Grave, c'est une production franco-belge très atypique. Une petite claque comme notre cinéma n'a pas l'habitude d'en produire. Et rien que pour cela, c'est assez savoureux.
Justine est la dernière d'une famille où tout le monde aime les animaux. Ils sont donc tous vétérinaires et végétariens. Elle s'apprête donc à rentrer en école de médecine dans la section vétérinaire où elle retrouve sa grande-sœur qui y est déjà intégré. À peine arrivée que le bizutage commence...
Non, mais tu ne vas pas commencer l'année sur un abandon là? Tu t'affiches.
Le film met en scène l'évolution du personnage. C'est l'histoire d'une ado qui quitte le cocon familial et qui se révèle à elle-même. Le bizutage subit et ses premières expériences vont la faire passer au cap d'adulte le tout sous les yeux du spectateur embrumé par le fantasque introduit dans l'histoire.
Le fantastique ici n'est là que pour l'analogie. La faim représente l'affirmation de soi. Le corps d'Adrien peut symboliser l'acceptation de la perte de l'innocence, voir la rupture de son amour de jeunesse qui façonne la femme en devenir. Adrien avec qui elle a connu sa première relation sexuelle... Tout est question de première fois dans le film. Et c'est une première fois qui entame son évolution : premier morceau de viande mis en bouche... L'attrait pour la viande humaine est une pulsion. Pulsion comparable à une envie sexuelle.
Grave est une réussite pour son style sans cesse évoluant. On passe du teen movie au film introspectif, du film fantastique au thriller. Ce qui rend le film intriguant et surprenant. On ne sait jamais vers quoi l'action va aller et on découvre une vision éclaircissant le lien familial entre les deux jeunes femmes petit à petit. Cela donne droit à des plans très travaillés avec peu de moyens. Un travail sur la lumière est également particulièrement appréciable. Le corps humain est mis naturellement en avant dans beaucoup de plans et ce d'une manière également originale. Beaucoup d'angles de vue sont peu communs ce qui est visuellement très chouette à regarder.
Après le film n'est pas exempt de tout défaut. Les acteurs ne sont pas particulièrement déments et tous ont leurs moments d'égarement où ils ne transpirent pas la crédibilité. L'écriture des dialogues aurait également pu être meilleure. Les personnages manquent de subtilité et ne sont pas forcément bien développés.
Son colloc en premier. L'image du banlieusard homosexuel, c'était bien la première fois que cela a été fait, maintenant on dirait que c'est devenu le standard du film indépendant... Sa sœur qui n'a aucune dimension autre que de l'entrainer dans l'aventure. En dehors de pousser sa sœur à des extrêmes, elle ne semble être vouée à rien et n'avoir aucune dimension. Les autres personnes dans la fac sont inexistantes et juste des témoins de la farce finale. Par contre le court passage de Bouli Lanners en routier est irrésistible.
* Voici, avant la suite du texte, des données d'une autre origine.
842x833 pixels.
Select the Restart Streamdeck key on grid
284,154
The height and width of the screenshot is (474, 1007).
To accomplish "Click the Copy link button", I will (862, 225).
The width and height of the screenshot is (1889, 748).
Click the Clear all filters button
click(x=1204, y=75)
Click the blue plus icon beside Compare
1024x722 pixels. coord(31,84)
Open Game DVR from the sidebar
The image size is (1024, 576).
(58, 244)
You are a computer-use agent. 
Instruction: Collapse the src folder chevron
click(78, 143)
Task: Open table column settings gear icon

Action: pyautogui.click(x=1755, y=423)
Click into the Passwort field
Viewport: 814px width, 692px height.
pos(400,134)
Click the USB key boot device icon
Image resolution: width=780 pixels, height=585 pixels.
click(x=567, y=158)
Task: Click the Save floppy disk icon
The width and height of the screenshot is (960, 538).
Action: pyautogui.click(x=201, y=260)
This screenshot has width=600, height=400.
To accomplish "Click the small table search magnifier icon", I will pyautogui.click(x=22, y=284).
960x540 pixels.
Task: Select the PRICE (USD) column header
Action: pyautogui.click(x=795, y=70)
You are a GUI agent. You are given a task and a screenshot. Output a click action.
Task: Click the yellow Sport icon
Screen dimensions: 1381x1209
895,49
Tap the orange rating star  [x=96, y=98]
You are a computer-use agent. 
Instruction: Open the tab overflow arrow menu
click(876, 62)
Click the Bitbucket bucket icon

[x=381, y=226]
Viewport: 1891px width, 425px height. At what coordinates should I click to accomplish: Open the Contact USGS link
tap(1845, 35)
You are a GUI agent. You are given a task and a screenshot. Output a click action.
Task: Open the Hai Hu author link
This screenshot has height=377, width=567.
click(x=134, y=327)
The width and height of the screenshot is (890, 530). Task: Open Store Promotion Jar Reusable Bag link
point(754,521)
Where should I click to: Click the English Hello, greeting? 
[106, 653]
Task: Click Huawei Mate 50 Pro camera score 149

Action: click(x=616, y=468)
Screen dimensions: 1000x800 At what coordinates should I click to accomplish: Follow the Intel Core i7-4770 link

Le film aurait pu être facilement plus développé dans l'humour noir qui étonnamment est peu présent dedans ou alors malgré lui.
On peut regretter une fin prévisible. Certes sympathique mais que l'on sent venir depuis plus de la moitié du film...
En tout cas la prochaine fois qu'une meuf vous dit qu'elle végétarienne, n'essayez pas de lui de faire bouffer de la viande...
Bref, un film visuellement fort et véritablement original secouant les portes (parfois trop étroites) de l'univers du cinéma francophone. De gros défauts (jeu d'acteurs, narration, dialogues), bien que pardonnables, l'empêchent de se hisser au rang de grand film. Cela reste néanmoins un film très plaisant.